きっと、公務員の皆さんにとって、恒例行事は是が非でもやりたい(やるべきである)という風土なのでありましょう。大宴会は論外だとして、時短営業を要請しているときにあえて21時以降の送別会を断行する勇気たるや、大した物ですね。おそらく全国の公務員(だけでもないか)の皆さんの中には同じようなことをやらかして、今、バレやしないかと気が気でない輩がたくさんいることでしょう。たぶん、今回問題になっているのは周りにいた一般客とか店の従業員とかからの通報(チクリ)で判明したものでしょうから(というか、堂々と身分明かしながら大声で挨拶するなんて・・・「悪いことなんかしていない」という自負なのでしょうか)、”こっそり”やっている人たちはもっとたくさんいるはずですね。

それにしても、世間はかなり緩いんですね。厳しい指示を出しているお膝元があんななんですから。待て待て、うちの施設も他山の石的な気持ちで眺めているわけにはいかないのかもしれないぞ。「自分がちゃんとやっていれば皆が同じような志で頑張っているに違いない」と思ってはいけないということか。でも、うちの連中はちゃんとやっていると思うけどな。

●歓迎会送別会や花見は、普段から一緒にいる人と少人数で。
●会食は十分な感染防止対策を行った上で4人まで。深夜に及ぶ飲食をともなう会合は参加禁止。
●接待をともなう飲食店、並びに換気などの感染対策が不十分の飲食店へは立ち入り禁止。

これが、うちの職場のHPに掲げられている現時点でのプライベート活動面での注意事項です。「医療人としての自覚を持て」とのコトバも。でも、おそらくどの職場でもこの程度のスローガンは明示しているはず・・・それが有名無実だから、もう春だというのに都会の感染者が一向に減少しないのでしょうかね。

今日から職場には多くのフレッシャーズが入職しました。オリエンテーションのためにスーツを着ている若人ばかりが病院の中を闊歩しています。今の時期、外からの息吹は新鮮で嬉しい反面、気を引き締めておかないと無症候ウイルス持ってきているかもしれない・・・こんなこと考えなければならない世の中が早く落ち着きますように。

そういえば、昨年配属になったスタッフの方々、正直なところ本当の顔を知りません。プライベートやそれこそ歓迎会や親睦会の類いが一切中止なって、マスクを外した顔をみる機会が皆無。異常だけれど、でも、今はそれが当たり前なのです。おわかりでしょうか、一部の不届き者の公務員の皆様方。

※ ※ ※

課題 =>
**a.** 次の(i)〜(iii)が本文の内容と合うかどうか、それぞれ「はい」か「いいえ」で答え、決め手となる本文の語句を一字一句そのまま引用せよ。(i) 職場のHPでは、会食は4人までとされている。(ii) 筆者は、昨年配属になったスタッフのマスクを外した顔を見る機会があった。(iii) 花見は大人数で行うよう勧められている。
**b.** 本文のうち、「今日から職場には多くのフレッ」という語句を含むところから始め、「の不届き者の公務員の皆様方。」の後で終わる部分を、そのまま書き写してください。
この一覧は使わなくてよい。

※ ※ ※

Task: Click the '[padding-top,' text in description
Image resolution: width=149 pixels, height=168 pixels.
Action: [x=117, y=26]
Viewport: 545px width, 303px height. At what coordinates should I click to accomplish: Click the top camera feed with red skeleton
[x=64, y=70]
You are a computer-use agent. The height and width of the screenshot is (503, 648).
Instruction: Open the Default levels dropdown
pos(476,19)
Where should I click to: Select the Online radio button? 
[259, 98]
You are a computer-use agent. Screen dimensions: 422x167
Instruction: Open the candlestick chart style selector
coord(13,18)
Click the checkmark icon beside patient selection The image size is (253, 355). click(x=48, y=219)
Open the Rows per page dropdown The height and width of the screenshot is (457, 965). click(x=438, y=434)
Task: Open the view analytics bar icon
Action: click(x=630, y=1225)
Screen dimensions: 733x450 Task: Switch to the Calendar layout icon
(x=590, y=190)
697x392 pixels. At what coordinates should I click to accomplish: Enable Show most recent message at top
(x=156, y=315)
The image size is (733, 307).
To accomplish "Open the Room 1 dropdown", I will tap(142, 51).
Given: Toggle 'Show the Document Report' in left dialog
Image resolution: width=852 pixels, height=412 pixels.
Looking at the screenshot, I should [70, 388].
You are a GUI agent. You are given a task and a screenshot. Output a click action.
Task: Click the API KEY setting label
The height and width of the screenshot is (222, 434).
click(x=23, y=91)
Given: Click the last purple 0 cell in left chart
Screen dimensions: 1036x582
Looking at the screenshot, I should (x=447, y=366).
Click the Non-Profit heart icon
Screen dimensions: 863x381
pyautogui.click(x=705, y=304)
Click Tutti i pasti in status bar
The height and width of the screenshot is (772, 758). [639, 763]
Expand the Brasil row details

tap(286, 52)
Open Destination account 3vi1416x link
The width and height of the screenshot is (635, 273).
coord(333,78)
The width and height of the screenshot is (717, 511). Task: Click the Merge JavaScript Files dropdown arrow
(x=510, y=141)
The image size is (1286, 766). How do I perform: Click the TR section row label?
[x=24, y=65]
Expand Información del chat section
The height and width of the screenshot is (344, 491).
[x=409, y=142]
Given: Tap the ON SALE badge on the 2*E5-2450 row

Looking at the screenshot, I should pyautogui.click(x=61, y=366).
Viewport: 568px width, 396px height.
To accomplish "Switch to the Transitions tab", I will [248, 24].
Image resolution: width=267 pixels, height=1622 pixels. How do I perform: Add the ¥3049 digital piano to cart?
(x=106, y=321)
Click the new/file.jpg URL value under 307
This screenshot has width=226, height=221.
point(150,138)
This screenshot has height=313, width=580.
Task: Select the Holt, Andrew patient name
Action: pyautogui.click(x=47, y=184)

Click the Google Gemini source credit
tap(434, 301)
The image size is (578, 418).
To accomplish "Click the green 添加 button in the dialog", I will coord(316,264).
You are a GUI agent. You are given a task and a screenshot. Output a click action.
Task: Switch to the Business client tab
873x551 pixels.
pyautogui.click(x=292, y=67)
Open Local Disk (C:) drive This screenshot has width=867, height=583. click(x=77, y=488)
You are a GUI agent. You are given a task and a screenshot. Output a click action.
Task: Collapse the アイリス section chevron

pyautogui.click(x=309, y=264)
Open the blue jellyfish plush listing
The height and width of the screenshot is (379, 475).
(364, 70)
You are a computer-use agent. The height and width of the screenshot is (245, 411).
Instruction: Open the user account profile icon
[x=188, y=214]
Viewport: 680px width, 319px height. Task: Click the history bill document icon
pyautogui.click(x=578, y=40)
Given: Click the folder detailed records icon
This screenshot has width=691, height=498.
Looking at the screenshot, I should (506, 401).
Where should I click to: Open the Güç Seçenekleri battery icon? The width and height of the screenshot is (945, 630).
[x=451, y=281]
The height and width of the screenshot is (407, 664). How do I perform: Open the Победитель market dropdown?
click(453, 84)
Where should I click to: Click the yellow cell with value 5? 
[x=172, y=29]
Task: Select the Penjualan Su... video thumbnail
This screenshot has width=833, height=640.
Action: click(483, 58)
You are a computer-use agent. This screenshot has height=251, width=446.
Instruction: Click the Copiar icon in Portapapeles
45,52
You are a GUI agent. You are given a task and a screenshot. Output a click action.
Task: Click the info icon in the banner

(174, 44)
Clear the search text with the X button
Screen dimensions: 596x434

※ ※ ※

解答 =>
**a.**
(i) はい:「会食は十分な感染防止対策を行った上で4人まで。」
(ii) いいえ:「マスクを外した顔をみる機会が皆無。」
(iii) いいえ:「歓迎会送別会や花見は、普段から一緒にいる人と少人数で。」

**b.**
今日から職場には多くのフレッシャーズが入職しました。オリエンテーションのためにスーツを着ている若人ばかりが病院の中を闊歩しています。今の時期、外からの息吹は新鮮で嬉しい反面、気を引き締めておかないと無症候ウイルス持ってきているかもしれない・・・こんなこと考えなければならない世の中が早く落ち着きますように。

そういえば、昨年配属になったスタッフの方々、正直なところ本当の顔を知りません。プライベートやそれこそ歓迎会や親睦会の類いが一切中止なって、マスクを外した顔をみる機会が皆無。異常だけれど、でも、今はそれが当たり前なのです。おわかりでしょうか、一部の不届き者の公務員の皆様方。